The bestly improved item is my planning. Previous plans have been three sheets of printed paper – my first observation of this second semester was six. I found more things to say in differentiation, more ways of differentiating in planning and in lesson, and it all comes down to understanding more about the individuals in the group and what they want from a lesson.
I feel as if I am doing all these things, but I am not really interested in writing about them. I am more interested in writing about what my classroom practices reveal about the state of education generally. For example: why is it so hard to unbuckle lessons from overviews of course content through lecture-handout-questions, and develop and facilitate the opportunities educational experiences? What is it about the system that makes it seem rational for the teacher to do a bare minimum and just provide pedagogical materials that condense fact and ask the students to do little more than acknowledge they have read it by answering questions? I would say that it is never enough to give out a piece of textbook writing and ask the students to consider an essay question on these issues. Yet, frankly, the course seems designed to encourage this. Remember the facts, write them down properly, and you’ve passed. The spectre of assessment chases away noble thoughts of improvement and makes the students scared of ‘unnecessary learning’. This is a problem many of my colleagues have; student interest is focussed on passing and not learning.
I find I have to bring in education under the cover of darkness, like a Guantanamo detainee being bundled up in a hood and forced along barbed-wire corridors. And EdExcel don’t help, because they ask for such specific and uninspiring and unrelated things, as if they don’t want the students to be learning about psychology, just demonstrating a willingness to conform to a system. Am I merely testing my students for acquiescence?

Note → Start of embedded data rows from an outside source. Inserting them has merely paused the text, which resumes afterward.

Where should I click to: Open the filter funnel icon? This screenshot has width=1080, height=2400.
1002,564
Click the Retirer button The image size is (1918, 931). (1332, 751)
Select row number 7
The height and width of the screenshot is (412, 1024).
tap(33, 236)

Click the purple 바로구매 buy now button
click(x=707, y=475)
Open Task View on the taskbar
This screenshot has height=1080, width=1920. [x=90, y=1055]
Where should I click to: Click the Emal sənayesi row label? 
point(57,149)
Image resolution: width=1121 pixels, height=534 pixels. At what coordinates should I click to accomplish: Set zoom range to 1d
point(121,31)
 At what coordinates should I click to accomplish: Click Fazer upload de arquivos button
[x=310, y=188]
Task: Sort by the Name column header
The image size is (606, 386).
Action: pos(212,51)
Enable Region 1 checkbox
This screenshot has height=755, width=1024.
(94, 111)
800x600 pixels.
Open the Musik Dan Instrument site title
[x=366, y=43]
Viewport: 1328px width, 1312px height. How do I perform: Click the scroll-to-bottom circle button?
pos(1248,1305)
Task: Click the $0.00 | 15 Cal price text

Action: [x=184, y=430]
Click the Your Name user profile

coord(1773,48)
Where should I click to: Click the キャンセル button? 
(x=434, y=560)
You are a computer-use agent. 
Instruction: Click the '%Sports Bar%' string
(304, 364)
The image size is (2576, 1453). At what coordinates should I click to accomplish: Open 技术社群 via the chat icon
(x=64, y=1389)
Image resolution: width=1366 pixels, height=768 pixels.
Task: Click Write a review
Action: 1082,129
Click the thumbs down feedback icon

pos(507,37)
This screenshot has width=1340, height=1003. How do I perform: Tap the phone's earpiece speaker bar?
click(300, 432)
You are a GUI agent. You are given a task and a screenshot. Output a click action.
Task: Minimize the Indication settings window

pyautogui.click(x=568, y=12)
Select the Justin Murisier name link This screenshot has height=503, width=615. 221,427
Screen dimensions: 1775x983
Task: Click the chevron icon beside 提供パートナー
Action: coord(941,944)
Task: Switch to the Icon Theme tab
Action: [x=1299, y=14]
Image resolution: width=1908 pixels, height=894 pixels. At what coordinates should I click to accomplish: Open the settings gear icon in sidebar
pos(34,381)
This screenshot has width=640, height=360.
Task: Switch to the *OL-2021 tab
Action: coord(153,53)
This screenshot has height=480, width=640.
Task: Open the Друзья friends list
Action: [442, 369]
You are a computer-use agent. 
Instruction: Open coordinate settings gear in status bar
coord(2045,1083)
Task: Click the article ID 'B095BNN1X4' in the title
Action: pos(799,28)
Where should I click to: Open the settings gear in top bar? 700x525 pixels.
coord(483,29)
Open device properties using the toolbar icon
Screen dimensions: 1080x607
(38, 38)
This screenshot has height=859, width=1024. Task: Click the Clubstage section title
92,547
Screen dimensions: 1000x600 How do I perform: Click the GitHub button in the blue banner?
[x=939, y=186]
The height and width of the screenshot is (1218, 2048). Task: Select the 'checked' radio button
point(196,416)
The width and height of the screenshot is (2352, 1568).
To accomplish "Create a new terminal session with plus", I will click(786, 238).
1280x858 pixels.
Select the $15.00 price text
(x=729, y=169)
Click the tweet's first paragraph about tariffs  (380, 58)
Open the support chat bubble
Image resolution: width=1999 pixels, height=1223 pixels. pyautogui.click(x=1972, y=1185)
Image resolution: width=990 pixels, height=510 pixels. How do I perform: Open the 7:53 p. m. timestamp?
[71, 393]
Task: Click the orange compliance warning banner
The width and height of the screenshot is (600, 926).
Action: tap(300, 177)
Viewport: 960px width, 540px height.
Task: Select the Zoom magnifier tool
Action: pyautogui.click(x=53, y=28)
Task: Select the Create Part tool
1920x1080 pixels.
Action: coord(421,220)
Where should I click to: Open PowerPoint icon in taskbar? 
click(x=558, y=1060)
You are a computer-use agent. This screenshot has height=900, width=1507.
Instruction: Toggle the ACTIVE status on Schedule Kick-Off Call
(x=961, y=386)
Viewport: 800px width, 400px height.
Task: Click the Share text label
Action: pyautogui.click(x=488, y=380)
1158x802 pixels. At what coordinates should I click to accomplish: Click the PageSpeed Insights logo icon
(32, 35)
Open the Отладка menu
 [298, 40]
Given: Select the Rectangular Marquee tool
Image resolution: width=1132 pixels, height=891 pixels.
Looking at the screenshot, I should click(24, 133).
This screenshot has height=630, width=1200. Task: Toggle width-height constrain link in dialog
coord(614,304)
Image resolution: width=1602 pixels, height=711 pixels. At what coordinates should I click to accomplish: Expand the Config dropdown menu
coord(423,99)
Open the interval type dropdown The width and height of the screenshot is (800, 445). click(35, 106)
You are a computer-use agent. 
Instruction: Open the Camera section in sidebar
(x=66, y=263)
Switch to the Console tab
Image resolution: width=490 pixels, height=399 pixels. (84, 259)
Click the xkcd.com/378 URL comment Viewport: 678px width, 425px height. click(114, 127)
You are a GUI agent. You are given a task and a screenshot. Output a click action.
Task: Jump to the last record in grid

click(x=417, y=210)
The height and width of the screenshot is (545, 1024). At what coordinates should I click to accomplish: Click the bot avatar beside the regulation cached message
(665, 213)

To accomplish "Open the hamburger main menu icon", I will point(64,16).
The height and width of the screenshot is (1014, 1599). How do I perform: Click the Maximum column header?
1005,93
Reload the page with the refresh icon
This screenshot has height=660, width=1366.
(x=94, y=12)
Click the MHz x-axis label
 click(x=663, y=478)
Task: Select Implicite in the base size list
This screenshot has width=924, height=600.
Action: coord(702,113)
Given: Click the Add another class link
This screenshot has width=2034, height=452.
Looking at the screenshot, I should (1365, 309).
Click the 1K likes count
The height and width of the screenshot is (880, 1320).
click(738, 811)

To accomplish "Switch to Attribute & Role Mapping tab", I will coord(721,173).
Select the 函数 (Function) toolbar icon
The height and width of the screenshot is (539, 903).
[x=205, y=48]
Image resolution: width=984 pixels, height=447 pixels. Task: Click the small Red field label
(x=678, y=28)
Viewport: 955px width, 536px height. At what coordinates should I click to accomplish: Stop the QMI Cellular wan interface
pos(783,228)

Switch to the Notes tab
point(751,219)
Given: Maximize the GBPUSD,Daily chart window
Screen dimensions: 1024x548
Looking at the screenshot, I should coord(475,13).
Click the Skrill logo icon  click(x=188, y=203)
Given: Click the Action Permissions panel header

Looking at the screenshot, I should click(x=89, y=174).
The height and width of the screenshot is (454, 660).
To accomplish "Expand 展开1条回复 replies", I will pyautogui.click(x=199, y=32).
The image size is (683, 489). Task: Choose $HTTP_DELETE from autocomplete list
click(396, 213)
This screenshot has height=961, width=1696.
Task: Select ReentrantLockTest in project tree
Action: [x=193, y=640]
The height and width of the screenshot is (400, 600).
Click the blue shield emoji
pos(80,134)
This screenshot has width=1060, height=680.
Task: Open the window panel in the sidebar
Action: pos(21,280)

What I want to consider is whether it should be like this, how it got like this, how to make it something else. I suppose I do not write about my classroom practice very often in this learning journal, but then again, so little is really asked of me when it comes to teaching. The real task of any teacher, I would contest, is to challenge the students, the staff, the college, those who set the curriculum, the educational system, the government, and anybody else in hearing range to find ways to make teaching and learning better. What happens in the classroom is placed under such an unbelievable set of limits, and these limits must be contested. That is when true reflection about teaching could take place – when the resources and rules allow for all sorts of methods that can do more than just meet limited content outcomes, and the teacher can teach and the learners can learn all in their own ways and time and fulfil their own interests and abilities. I am sure that I can teach functionally, mechanically, taking part in an assembly line of knowledge. What comes next is breaking free of this.